- 795 Okunma
- 0 Yorum
- 0 Beğeni
Bilge Kişi Ve İnsan -9-Özgürlünü Arayan İnsanın Kendisi İle Buluşması-SON-
-Yer, gökyüzüyle düşmanlığa kalkışırsa çoraklaşır, ölü hâle gelir ve uyum içinde yaşar ve bu uyumun neticesinde hayat devam eder. Dua ve ibadet, Allah ile olmaktır. Allah ile olan kimse için ölüm de, ömür de mana kazanır.
İnsan
-Bu uyuma uyan cansızlar, uyum içinde iken biz akıl sahibi insanlar, hep kavga içinde hep yıkmanın peşindeyiz bunu şimdi daha iyi anlıyorum.
-Aslında insan dünyadaki sırları bulmak ve paylaşmak için gönderilmiştir ama arayan kim? Siz insanlar.
Nefise birden durdu. İnsan şaşkınlık içinde
-Siz insanlar derken, sizler değimlisiniz? Yoksa! Yoksa ben başka bir boyutta mıyım? Biliyordum? Zaten ilk başta başaklığı anlamıştım zaten?
-Yoo, sadece dilim sürçtü! Haydi, buyurun yemek hazır haydi, baba yemek hazır haydi.
2
Yerlerden bir yer, ama öyle bir yer ki ortalık laf ve sözden toz duman, gözlerde ateş fışkırıyor, ayaklar bir farenin çevikliğinde koşuyor, suratlar tam bir kezzap dökülmüş gibi bakılası yok. Toplantı üstüne toplandı. İstedikleri olmayınca böylesine karanlık fikirlerin toplandığı karanlık bir oda.
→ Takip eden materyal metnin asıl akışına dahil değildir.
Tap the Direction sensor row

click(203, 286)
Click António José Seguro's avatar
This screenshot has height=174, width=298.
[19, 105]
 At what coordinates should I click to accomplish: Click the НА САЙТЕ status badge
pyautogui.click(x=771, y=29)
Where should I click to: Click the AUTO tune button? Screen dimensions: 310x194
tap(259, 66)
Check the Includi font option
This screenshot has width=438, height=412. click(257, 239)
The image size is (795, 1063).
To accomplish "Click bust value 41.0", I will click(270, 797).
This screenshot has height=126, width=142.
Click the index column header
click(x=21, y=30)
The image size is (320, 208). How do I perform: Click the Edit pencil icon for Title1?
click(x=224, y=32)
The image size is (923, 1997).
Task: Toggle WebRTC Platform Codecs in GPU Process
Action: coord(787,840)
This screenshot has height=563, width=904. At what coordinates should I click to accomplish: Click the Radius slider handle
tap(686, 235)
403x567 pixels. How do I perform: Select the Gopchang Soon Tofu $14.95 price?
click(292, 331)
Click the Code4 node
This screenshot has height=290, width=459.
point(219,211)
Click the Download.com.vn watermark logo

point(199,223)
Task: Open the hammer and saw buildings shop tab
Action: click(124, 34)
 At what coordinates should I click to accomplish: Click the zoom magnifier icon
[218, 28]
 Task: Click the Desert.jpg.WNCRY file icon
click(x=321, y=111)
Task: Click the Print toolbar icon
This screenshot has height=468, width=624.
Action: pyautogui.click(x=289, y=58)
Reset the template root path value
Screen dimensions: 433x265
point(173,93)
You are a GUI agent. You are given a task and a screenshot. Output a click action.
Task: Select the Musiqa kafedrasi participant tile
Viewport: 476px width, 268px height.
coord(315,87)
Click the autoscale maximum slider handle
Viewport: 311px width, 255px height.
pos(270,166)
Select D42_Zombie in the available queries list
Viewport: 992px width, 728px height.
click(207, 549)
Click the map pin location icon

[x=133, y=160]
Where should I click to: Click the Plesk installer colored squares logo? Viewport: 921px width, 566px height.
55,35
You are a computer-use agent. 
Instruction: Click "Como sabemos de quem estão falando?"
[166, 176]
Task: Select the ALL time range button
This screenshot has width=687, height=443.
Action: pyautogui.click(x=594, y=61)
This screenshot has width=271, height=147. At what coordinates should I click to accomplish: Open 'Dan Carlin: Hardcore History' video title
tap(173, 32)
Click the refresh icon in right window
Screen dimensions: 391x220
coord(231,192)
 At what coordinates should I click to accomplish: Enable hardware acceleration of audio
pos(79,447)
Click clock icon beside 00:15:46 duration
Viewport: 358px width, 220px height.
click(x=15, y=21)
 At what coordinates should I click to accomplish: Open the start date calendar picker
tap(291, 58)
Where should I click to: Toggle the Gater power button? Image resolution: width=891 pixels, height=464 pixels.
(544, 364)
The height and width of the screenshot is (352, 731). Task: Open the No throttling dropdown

Masada kızgın suratlı genel müdür olduğu belli olan zat
-Arkadaşlar biliyorum, istediğimiz olmadı maalesef, oyunumuz bozuldu! Çobanın kavalında acı nağmeler çıkarmaya uğraştık ama onlar duygusal bir yaklaşımla kardeşlikle oyunumuzu bozdular! Başkanımız bu konuda hepimize kızgın ve uzun bir süre yüzlerimizi görmek istemiyor. Halk dili ile konuşanlar, üslubuna hâkim güzellik ve aşk ile hayata bakan insanlar ne yazık ki oyunumuzu yutmadı.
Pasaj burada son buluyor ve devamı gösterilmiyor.